START RECORDS FOR THE EXERCISE
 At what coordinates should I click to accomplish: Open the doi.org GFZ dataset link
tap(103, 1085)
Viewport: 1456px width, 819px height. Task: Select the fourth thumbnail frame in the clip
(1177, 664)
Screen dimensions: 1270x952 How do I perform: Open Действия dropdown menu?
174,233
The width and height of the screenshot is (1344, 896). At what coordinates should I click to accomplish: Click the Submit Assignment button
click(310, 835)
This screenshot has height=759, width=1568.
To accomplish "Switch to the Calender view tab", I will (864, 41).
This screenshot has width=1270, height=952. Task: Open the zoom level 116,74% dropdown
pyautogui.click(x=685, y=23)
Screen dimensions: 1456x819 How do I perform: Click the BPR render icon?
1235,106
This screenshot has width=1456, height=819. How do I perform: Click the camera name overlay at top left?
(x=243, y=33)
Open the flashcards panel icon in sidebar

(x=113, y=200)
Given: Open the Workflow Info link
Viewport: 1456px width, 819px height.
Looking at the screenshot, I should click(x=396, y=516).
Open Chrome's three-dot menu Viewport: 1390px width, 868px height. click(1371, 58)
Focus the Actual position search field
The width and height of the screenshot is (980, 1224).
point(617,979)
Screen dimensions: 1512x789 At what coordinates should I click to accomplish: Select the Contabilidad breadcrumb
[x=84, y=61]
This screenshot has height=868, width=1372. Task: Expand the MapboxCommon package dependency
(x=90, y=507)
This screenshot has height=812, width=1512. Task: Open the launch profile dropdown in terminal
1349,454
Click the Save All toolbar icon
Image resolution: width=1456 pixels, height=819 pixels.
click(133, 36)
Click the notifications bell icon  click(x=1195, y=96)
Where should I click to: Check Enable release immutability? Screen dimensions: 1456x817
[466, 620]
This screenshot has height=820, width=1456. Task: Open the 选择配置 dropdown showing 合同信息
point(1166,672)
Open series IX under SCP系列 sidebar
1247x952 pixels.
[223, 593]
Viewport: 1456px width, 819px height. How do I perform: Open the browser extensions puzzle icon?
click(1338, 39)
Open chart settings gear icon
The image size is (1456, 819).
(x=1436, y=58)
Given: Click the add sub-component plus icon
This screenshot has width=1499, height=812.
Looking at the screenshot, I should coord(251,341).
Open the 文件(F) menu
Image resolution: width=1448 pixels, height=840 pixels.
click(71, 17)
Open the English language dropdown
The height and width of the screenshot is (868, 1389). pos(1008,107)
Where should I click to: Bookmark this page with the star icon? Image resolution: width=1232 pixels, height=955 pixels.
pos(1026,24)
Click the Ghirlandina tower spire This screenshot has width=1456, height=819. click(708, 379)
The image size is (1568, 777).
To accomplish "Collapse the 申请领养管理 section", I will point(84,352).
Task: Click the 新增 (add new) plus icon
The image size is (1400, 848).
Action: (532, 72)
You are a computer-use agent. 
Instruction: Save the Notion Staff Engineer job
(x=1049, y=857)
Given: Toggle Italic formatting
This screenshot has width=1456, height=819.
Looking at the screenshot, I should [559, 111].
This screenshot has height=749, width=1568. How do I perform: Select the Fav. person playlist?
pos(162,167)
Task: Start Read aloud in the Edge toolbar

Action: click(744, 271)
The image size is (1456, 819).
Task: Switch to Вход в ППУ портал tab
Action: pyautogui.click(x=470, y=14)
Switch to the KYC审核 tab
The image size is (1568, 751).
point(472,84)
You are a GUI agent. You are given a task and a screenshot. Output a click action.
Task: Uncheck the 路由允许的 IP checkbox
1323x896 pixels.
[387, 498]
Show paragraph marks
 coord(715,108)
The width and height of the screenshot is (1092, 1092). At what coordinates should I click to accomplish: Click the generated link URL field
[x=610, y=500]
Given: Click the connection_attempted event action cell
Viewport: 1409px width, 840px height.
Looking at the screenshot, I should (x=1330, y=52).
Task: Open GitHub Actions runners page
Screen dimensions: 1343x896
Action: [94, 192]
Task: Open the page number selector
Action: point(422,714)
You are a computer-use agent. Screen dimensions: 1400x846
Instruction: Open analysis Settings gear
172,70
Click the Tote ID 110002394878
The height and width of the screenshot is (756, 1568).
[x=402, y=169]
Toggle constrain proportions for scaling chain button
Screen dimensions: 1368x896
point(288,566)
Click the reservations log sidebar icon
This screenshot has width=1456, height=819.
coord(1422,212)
END RECORDS FOR THE EXERCISE
Across the data shown above, how many lines carry the string "computer"? Reply with the figure by itself.

OUTPUT FOR THIS TASK
2